Interesting.....Bees have been on the decline for some time and a necessity in our food production.
I am very interested in the reason for the decline as I have hives on my property that belong to a local bee guy
We could bring back ddt.
That might help us in Afghanistan...
Honeybees have virtually disappeared in my area, as have most wild bees. When I first moved here...in 2009....my apple trees were covered with bees when they bloomed. There were thousands of bees around. This season I saw exactly two honeybees in my orchard. The situation is dire.
A local beekeeper tells me they come and go. He says that now they’re on the rise again.
With our extreme drought here in TX, I was concerned about the local bee population.
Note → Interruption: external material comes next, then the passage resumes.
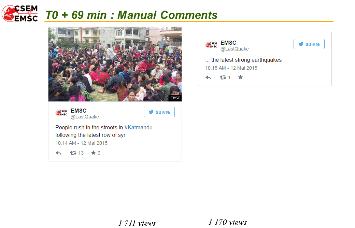The image size is (355, 228).
Task: Open @LastQuake handle on the left tweet
Action: (85, 117)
Then I discovered a huge number of Solitary Bees in my blackberry bushes, on my strawberry plants, on my plum bushes and on my fruit trees.
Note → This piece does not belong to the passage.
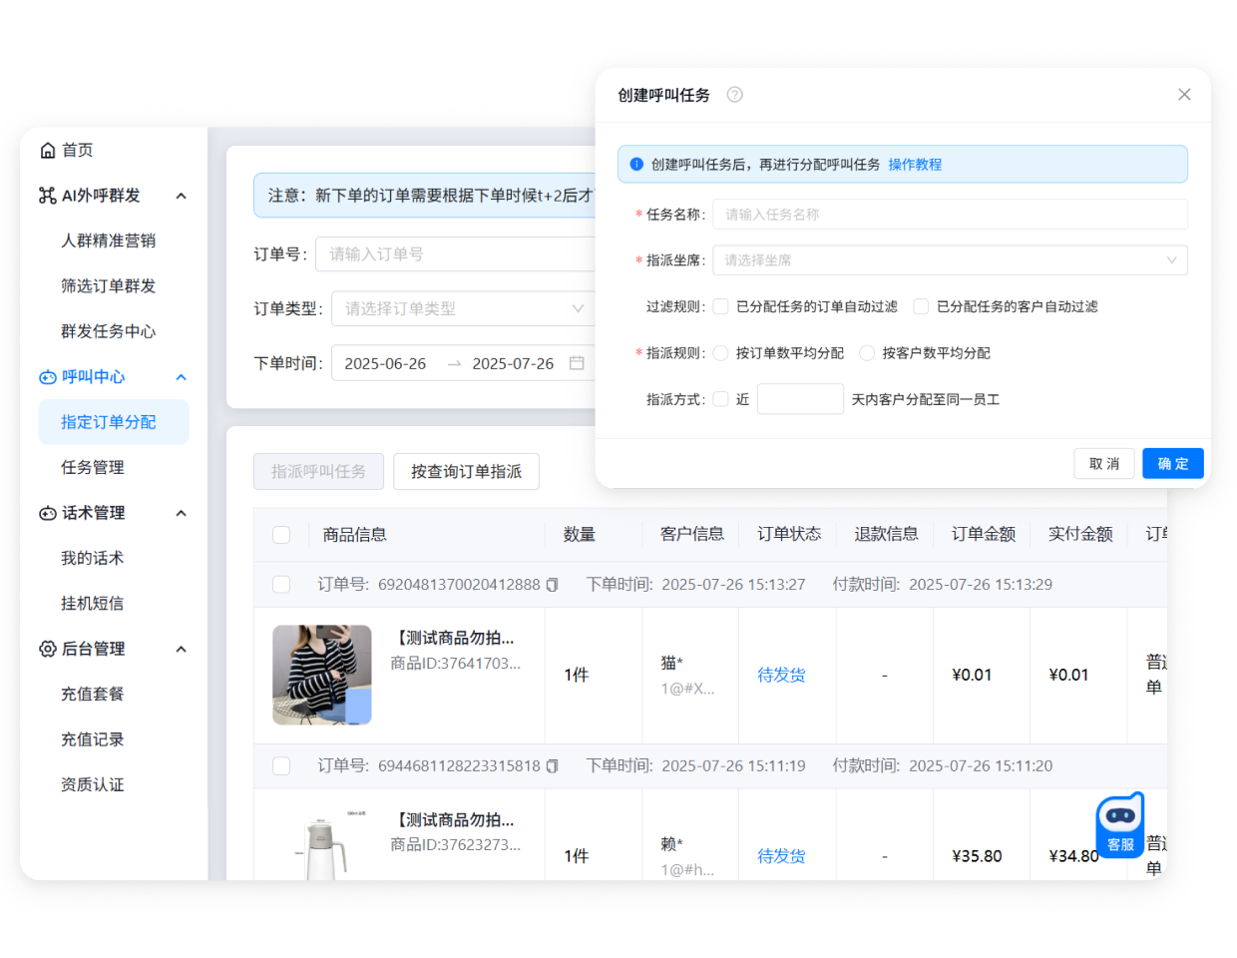Open the 后台管理 gear icon
This screenshot has height=958, width=1237.
click(48, 649)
What found amazing was the variety, number and activity of these bees. And they don’t bring diseases back to the hive, there is none.
And they are a much better pollinator because they move from bloom to bloom more frequently than honey bees.
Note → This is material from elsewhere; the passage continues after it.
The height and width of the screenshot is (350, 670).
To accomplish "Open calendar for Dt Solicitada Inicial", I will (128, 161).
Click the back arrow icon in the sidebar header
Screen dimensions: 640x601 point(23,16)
Here is a very early book on “The Mason-Bees” (as in Purple Orchard Mason Bees).
The chemical some connect to bee decline are the neonicotinoids (Syngenta’s called Cruiser OSR). It is a systemic insecticide. Applied as seed treatment and is lethal to insects that attack the plant. Some say the poison gets into the pollen of the plant and kills the bees.
Here is another good book on Solitary Bees:
I’m thinking this kind of over reaction is similar to the global warning over reaction. It will take time for the cycle to play out.
Anything even close to real science exists not in that rag.
Think NYT, but more leftist, but wiith much lower IQ (rare, but possible).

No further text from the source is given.